Thursday, 16 October 2014

Corruption Must Not Kill Nigeria

Corruption Must Not Kill Nigeria
Sometime a little over two years ago in Kaduna, the Kukah Centre, then known as the Centre for Faith and Public Policy, had, as guest at one of its roundtables the second republic governor of Kaduna state, Alh Abdulkadir Balarabe Musa. The subject of discussion was the whole issue of a confab and northern Nigeria; that was when the debate about whether or not to hold a confab to iron out some issues about the Nigerian nationhood journey was raging on. At that time, there were strident calls mostly from the south, especially the South-West, for a conference with equal suspicion from the north and, hence, reticence. The thinking among many northern elements at the time was that those calling for the confab were pursuing a hidden agenda that will lead to the disintegration of the country. Balarabe Musa was probably the lone northerner that joined voices with southerners in the pro-confab calls; therefore, he was always seen at fora in Lagos and other such places where the Wole Soyinkas and other proponents converged to reiterate their position.
The reason for inviting the elder statesman as speaker to the roundtable was for him to share his thoughts with others on the confab thing; especially being a visible northerner in the PRONACO circles. He did justice to the subject, especially as it pertained to his position in support of a confab. During time for questions and answers, someone raised the question bugging many quarters in the north as to whether a confab was not a hidden and calculated agenda to break up Nigeria, especially in the light of the threats that the Boko Haram sect had come to pose to the nation. Balarabe Musa’s response to the question was most illuminating, and that is the crux of this piece today. He said that there is no insurrection, be it Boko Haram or the Niger-Delta militancy or even the OPC thing, has the capacity to break up the country, and he marshaled his argument very poignantly. He ended up saying, in very emphatic terms, that the only thing capable of disintegrating this entity called Nigeria is nothing but CORRUPTION.
With the declaration last year May of emergency rule in the three states of Adamawa, Borno and Yobe, Nigeria effectively declared war on the Boko Haram insurgents. At the beginning, very good progress seemed to have been recorded with much encomiums showered on the armed forces of the nation, however, things suddenly began to deteriorate again and it now seems as though the military has not even gone in there yet, given the spate and deadliness of the group’s attack. It has now come out in the open that elements in the high command of the military are in connivance with the insurgents and it is clear that is not simply for reasons of ideology but more for personal and financial gains.
Before now, Nigerians would only measuredly talk of corruption in the military either because of ignorance of the reality on ground or because of some unspoken fear that harm could come on them opening ugly cans. Whatever the situation, clearly, the masquerade is being unmasked and people now talk about it very much in the open and the situation of the military is such a travesty. The international community has come into it in the most humiliating of manners for the nation as a whole. The military has had no choice but to be seen to be dealing with corruption within its ranks, probably out of no other way out but to save face. Some Generals are now facing court-marshal.

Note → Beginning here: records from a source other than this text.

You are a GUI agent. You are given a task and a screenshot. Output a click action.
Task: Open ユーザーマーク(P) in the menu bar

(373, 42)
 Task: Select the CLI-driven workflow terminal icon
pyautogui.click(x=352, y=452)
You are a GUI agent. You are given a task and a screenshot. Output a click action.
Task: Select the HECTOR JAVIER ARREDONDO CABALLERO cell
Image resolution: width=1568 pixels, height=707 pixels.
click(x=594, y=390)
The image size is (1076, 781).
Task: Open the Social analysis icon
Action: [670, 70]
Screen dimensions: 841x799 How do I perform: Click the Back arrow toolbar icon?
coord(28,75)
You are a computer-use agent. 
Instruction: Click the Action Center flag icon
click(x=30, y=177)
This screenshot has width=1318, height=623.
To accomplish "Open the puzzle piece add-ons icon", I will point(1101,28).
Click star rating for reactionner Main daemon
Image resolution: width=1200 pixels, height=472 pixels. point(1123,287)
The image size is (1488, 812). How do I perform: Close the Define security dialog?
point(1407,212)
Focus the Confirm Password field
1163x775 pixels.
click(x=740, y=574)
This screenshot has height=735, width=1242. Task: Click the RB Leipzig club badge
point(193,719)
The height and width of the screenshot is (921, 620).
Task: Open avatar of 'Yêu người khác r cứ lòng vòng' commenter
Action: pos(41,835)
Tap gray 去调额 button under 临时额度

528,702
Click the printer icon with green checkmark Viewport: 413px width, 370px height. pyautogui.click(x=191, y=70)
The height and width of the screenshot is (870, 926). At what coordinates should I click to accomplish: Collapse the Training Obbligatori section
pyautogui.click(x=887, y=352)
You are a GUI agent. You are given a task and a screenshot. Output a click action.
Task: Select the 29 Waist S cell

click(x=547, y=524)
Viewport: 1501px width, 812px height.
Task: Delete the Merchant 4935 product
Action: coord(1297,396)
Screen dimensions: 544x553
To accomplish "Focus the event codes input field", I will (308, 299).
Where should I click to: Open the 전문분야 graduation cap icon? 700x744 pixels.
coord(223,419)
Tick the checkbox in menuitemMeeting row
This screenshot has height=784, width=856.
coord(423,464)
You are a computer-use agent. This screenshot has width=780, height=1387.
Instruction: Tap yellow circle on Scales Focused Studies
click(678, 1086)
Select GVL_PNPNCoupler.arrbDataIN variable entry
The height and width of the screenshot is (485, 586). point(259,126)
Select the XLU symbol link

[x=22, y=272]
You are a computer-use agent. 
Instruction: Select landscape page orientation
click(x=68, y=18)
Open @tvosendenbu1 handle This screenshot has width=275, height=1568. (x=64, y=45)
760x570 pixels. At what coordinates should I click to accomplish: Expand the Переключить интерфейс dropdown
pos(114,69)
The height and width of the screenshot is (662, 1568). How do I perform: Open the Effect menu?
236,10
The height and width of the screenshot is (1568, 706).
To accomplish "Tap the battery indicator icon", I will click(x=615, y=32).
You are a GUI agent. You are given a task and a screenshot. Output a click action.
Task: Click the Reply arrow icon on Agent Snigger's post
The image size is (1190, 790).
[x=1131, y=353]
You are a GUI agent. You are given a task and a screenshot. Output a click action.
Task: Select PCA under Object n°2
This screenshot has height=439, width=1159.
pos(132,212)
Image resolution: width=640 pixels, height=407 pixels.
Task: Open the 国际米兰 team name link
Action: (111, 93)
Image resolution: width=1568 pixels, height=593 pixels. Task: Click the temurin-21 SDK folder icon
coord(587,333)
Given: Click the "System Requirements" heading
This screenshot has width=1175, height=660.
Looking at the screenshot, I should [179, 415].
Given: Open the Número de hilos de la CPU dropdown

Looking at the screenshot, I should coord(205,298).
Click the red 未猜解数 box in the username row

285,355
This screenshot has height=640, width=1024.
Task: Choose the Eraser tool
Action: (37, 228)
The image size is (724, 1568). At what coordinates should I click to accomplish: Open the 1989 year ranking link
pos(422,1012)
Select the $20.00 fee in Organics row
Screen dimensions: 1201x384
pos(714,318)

The prayer is that this becomes a turning point in the life of this nation and that the insurgency is overcome. But a big question remains how civil-military relations will pan out after the foreign troops leave. Surely that hallowed regard for them has been depleted and no one can run away from that. The hope is that the military will see the need not just to purge itself of the huge blight but to be seen to do that; and this should not be done simply because of the global searchlight presently on the nation but as a matter of necessity, if not for any reason, to restore themselves to back to dignity.
But surely, corruption is breaking this country up.